Il sito del Mite è irraggiungibile. È ora di affrontare davvero il tema della sovranità dei dati

Andrea Trapani

I cittadini chiedono di raggiungere i servizi dello stato a tutte le ore del giorni, tutti giorni. È un problema se questo non può avvenire a causa di generici problemi tecnici che colpiscono i portali della pubblica amministrazione. Serve intervenire ora per evitare che, un giorno, una grande quantità di dati possa andare in fumo

Da oltre 48 ore i cittadini non riescono ad accedere al sito del Ministero della transizione ecologica. Potrebbe sembrare una cosa di poco conto, in realtà dietro ogni portale ministeriale c’è un intero mondo di servizi e informazioni.

Il sito del Mite è irraggiungibile dal primo pomeriggio di mercoledì 6 aprile. Cercando di anticipare il problema il ministro Roberto Cingolani era prontamente intervenuto su quanto stava accadendo, intervistato da Radio Rai, dicendo che si stava trattando di una misura preventiva. Da allora nient’altro.

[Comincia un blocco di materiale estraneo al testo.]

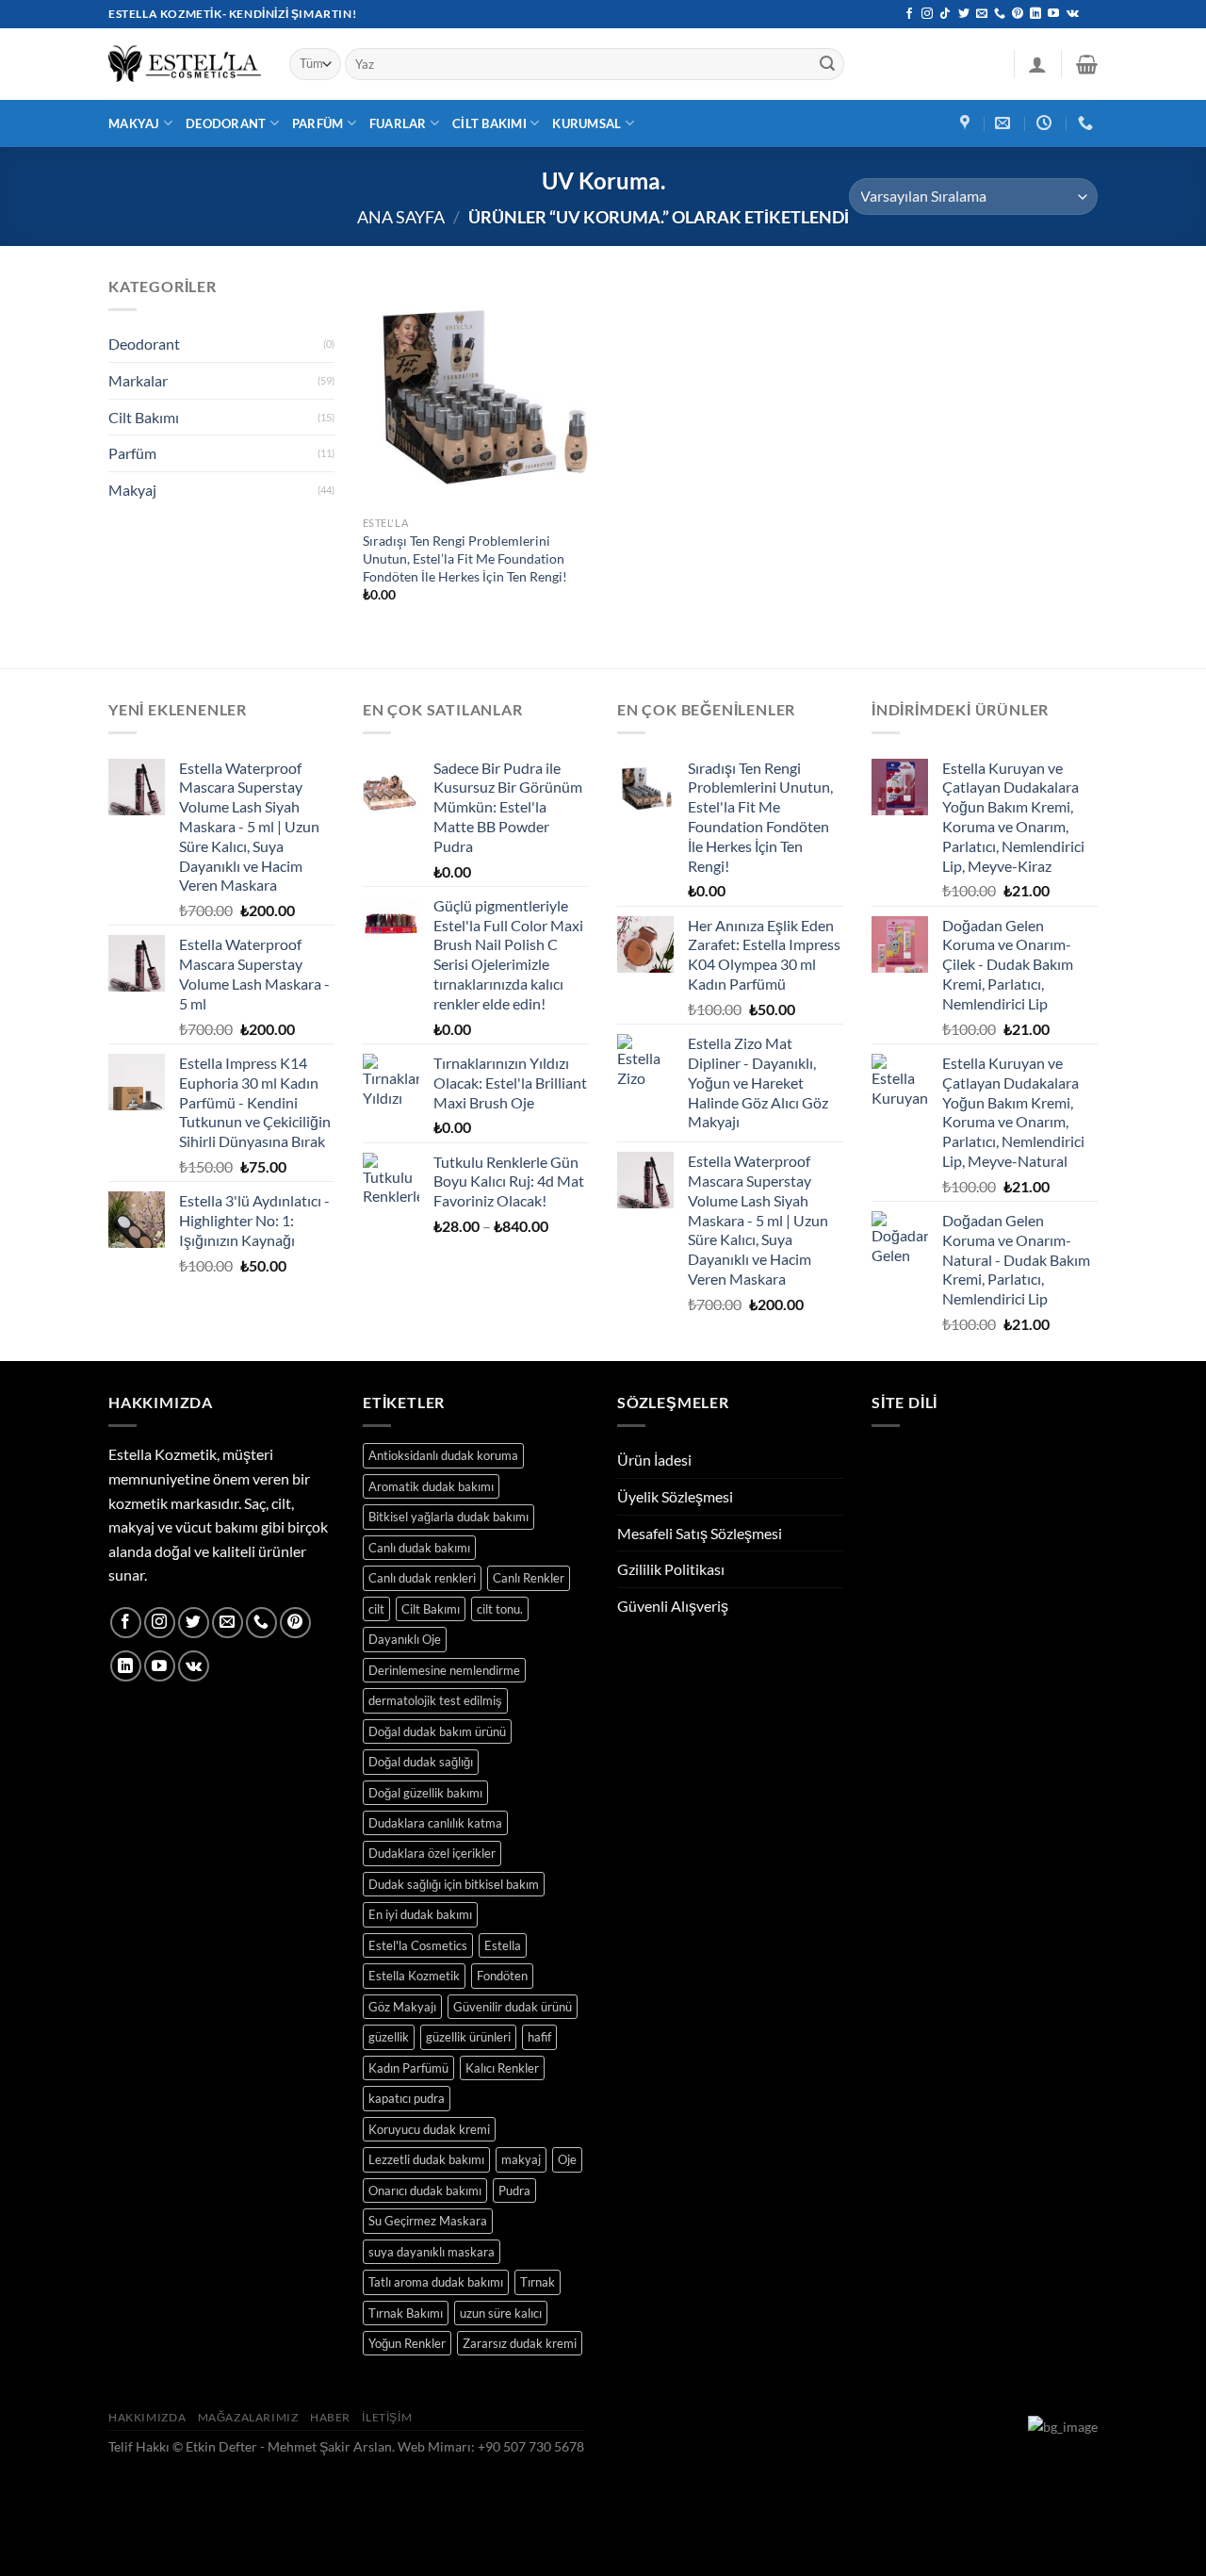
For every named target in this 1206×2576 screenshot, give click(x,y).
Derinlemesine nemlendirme (444, 1670)
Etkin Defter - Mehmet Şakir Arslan (289, 2446)
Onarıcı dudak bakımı (424, 2190)
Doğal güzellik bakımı (425, 1792)
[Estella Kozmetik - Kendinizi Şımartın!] (184, 63)
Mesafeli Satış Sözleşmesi (699, 1533)
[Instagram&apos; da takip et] (927, 14)
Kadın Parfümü (408, 2068)
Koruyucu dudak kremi (429, 2129)
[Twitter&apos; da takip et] (964, 14)
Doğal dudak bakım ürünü (437, 1731)
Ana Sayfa (401, 216)
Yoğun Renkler (407, 2343)
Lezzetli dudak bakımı (426, 2159)
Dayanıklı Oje (404, 1639)
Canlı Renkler (528, 1577)
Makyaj (134, 123)
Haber (330, 2417)
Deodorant (226, 123)
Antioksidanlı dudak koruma (443, 1455)
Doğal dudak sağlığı (420, 1761)
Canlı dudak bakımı (419, 1547)
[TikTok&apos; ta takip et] (945, 14)
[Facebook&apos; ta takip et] (909, 14)
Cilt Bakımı (489, 123)
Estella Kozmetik (414, 1975)
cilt (376, 1608)
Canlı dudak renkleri (422, 1577)
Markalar (138, 380)
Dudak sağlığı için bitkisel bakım (453, 1884)
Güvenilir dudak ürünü (512, 2006)
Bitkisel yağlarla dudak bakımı (448, 1516)
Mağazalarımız (248, 2417)
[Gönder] (827, 64)
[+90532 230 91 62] (1088, 123)
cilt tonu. (500, 1608)
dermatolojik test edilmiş (435, 1700)
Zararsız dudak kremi (520, 2343)
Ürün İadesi (654, 1459)
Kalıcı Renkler (502, 2068)
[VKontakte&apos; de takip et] (1073, 14)
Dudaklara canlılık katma (435, 1822)
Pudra (514, 2190)
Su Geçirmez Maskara (427, 2220)
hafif (539, 2036)
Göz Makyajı (402, 2006)
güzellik (388, 2036)
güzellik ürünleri (468, 2036)
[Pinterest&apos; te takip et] (1017, 14)
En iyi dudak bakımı (420, 1914)
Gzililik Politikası (671, 1569)
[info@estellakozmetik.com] (1005, 123)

L’account Twitter del MITE ha continuato a pubblicare contenuti ma senza fornire alcun aggiornamento sul disservizio in corso, come fosse in una sorta di bolla. I dubbi, nella giornata dell’8 aprile, sono aumentati: l’indirizzo principale e quelli collegati (sif-fitosanitari, pdc.mite.gov) sono ancora down.

  

La pubblica amministrazione sembra essere particolarmente sfortunata in questi mesi, tanto da trovarsi in perenne allarme. Ad agosto un ramsomware colpì i sistemi della Regione Lazio, lo scorso 30 marzo l’Agenzia delle Entrate ha subito un lungo down in conseguenza dei problemi sofferti da Sogei, tra cui alcuni cali di tensione che non solo avevano tolto alimentazione agli impianti (senza un adeguato piano di continuità, aggiungiamo) ma avevano causato anche problemi hardware al data center coinvolto.

Situazioni che portano al problema principale. Il dibattito politico è molto acceso, il fulcro è su un mondo IT sempre più basato su cloud e multicloud che ha portato i legislatori a prevedere un maggiore controllo su dove sono i nostri dati. E su chi li sta usando e come. Facile a dirsi, ma la sovranità dei dati va oltre quella che è la sua definizione giuridica: usata per determinarne la residenza dei dati racchiude in realtà, oltre alla localizzazione fisica, la loro elaborazione, l’accesso e la generazione di dati derivati.

   

Una situazione complessa a cui anche il governo italiano deve dare ordine. Ormai è sempre più difficile rispondere a due necessità diverse ma entrambe centripete: il cittadino non è più solo un utente, ma un protagonista attivo che chiede di raggiungere i servizi dello stato a tutte le ore del giorni, tutti giorni. Dall’altra parte, compresi gli ultimi timori sulle possibili ingerenze informatiche dall’estero, i governi europei stanno cercando di racchiudere le proprie attività più sensibili, quelle verso l’esterno, dentro i propri confini e regolamenti (Gdpr, in primis).

Questo non giustifica i problemi. Certo, non esiste un sistema sicuro al 100 per cento: lo sappiamo bene, ma attribuire il crollo dei siti a un problema tecnico alle reti gestite dalla romana Acea – come nel caso Sogei – o rimanere in attesa di informazioni per due giorni dal Mite non è più accettabile.

 

Il rischio reale da prevedere è quello di evitare che, un giorno, una grande quantità di dati possa andare in fumo. Come la reputazione. Ne è ben consapevole proprio il ministro tanto che quella che nelle sue prime parole sembrava poter essere considerata esclusivamente una misura precauzionale, da ieri ha i connotati di una risposta a una violazione dei dati. A dirlo Roberto Baldoni, direttore generale dell’Agenzia per la Cybersecurity Nazionale, che - intervistato da Adnkronos Live - ha fatto un riferimento diretto alla valutazione dei danni. Per quel che ne sappiamo potrebbe esserci stato anche un data breach, intanto dobbiamo ancora  scoprire di quali “minacce esterne” stiamo parlando. Perché quelle interne le abbiamo già conosciute.